实施例6中的萃取结果如图3中所示，选取1.5ml的分散剂(盐酸溶液)效果最好。

实施例7

在10ml具塞离心管中加入5ml水为基质，加入10种目标毒素的混合物10ng/ml。配制ph为0.5的盐酸1.5ml，将60μl三氯苯胺加入各组分中溶解。将配好的盐酸混合溶液加入水中，再加入na3po4缓冲溶液，调节到目标ph，置于离心机中以4000r/min离心5min。

进样方法：去除上层水相溶液，沉积相用180μl甲醇乙腈混合溶液，定容至200μl，溶解后过膜进样。

实验表明，在ph＝4.23时，开始产生雾状物，ph＝4.80时沉淀完全。所以分析平衡体系ph为5、6、7。

实施例7中萃取结果如图4中所示，ph为5时，所有的目标物浓缩倍数最高，提取效果最好。

实施例8

综合实施例1-7，实施例8为最佳实施例，步骤和条件为：在10ml具塞离心管中加入5ml水为基质，加入10种目标毒素的混合物10μg/kg。配制ph为0.5的盐酸溶液1.5ml，将60μl3-氯苯胺加入其中溶解。将配好的盐酸混合溶液加入水中，再加约2600μl0.5mol·l^-1na3po4缓冲溶液将ph调节至5，形成雾装胶体，置于离心机中以4000r/min离心5min。

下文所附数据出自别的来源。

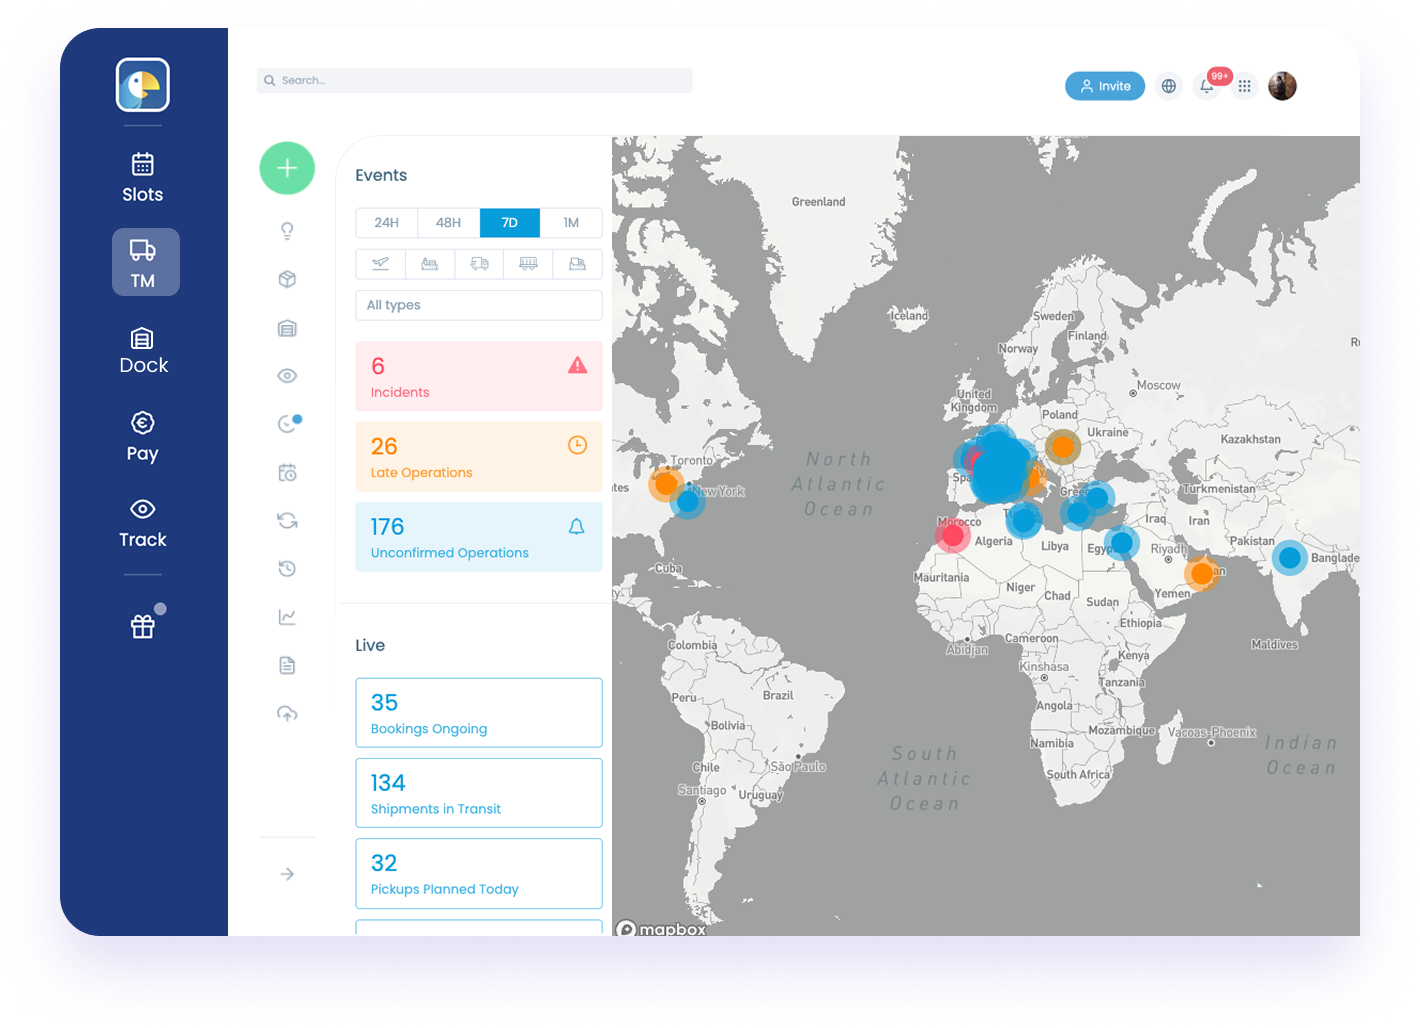
Task: Click the green plus create button
Action: point(287,168)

进样方法：去除上层水相溶液，沉积相用180μl甲醇乙腈混合溶液，定容至200μl，溶解后过膜进样。

经检测，购买的果汁为阴性样品。

由于基质效应与溶剂效应较大，所以配制果汁基质标准品进样。

果汁ck处理方法：稀释两倍，经过8μm孔径水相过滤膜处理。作为添加样品。

为了减少基质效应，用水果果汁基质经过3-氯苯胺提取后的溶剂作为基质标。配制1～500μg/l溶液。

所有的基质标准品配制的标准曲线r²大于0.99。

保留时间，检出限，检出量如表1所示。

表18种毒素在不同果汁中的保留时间，检出限，检出量

样品测试

采用实施例8的方法，对荔枝、香蕉、菠萝、芒果、火龙果进行检测，检测结果如表2-6中所示。

表2荔枝果汁平均添加回收率

表3香蕉果汁平均添加回收率

表4菠萝果汁平均添加回收率

表5芒果果汁平均添加回收率

表6火龙果果汁平均添加回收率

上述实施例中，苯胺类物质正常状态下不溶于水，酸性条件下溶于水，将水中的ph调整为碱性后又析出。在本发明中，将盐酸溶液作为分散剂，与苯胺类萃取剂混合，加入基质中，再加入碱性缓冲溶液，酸碱反应中和的过程中可以快速达到萃取平衡，不需要超声、涡旋等操作，苯胺物质析出，离心将苯胺类物质取出进样，该方法操作简单，条件可控性好，能够快速检测，并且检测的精确度较高。

以上所述实施例仅是为充分说明本发明而所举的较佳的实施例，本发明的保护范围不限于此。本技术领域的技术人员在本发明基础上所作的等同替代或变换，均在本发明的保护范围之内。本发明的保护范围以权利要求书为准。